(TASK INPUT begins)

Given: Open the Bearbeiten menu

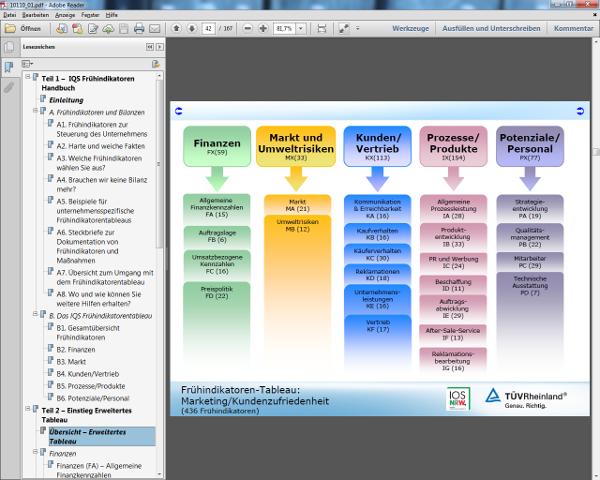Looking at the screenshot, I should pos(35,15).
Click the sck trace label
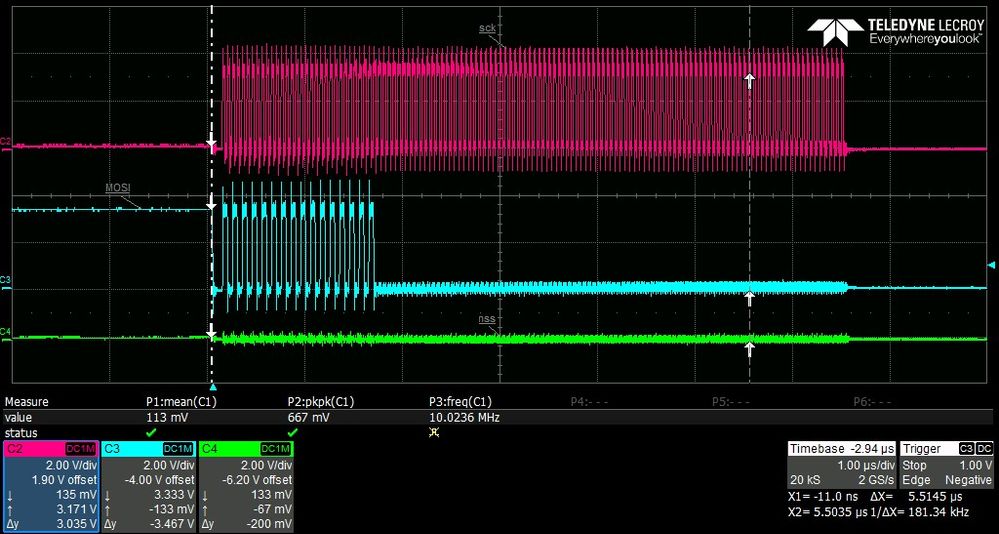 coord(487,28)
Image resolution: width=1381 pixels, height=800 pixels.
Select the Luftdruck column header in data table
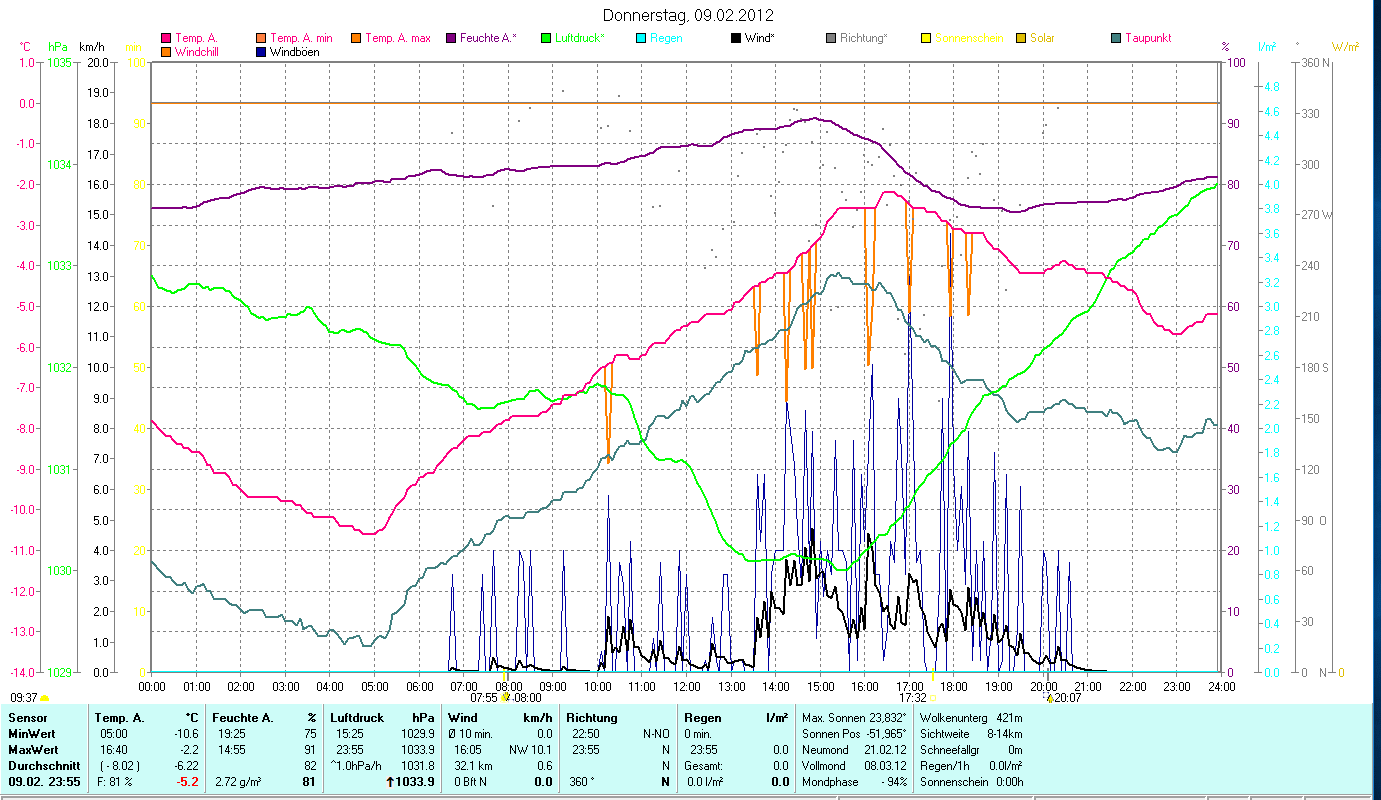coord(358,717)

(TASK INPUT ends)

#### ABOUT THIS EXERCISE
What is needed is an exact repetition of every line from the line with "Select the Luftdruck" to the end of the data above, both ends included, with no pictures.

#### RESULT OF THE EXERCISE
Select the Luftdruck column header in data table
coord(358,717)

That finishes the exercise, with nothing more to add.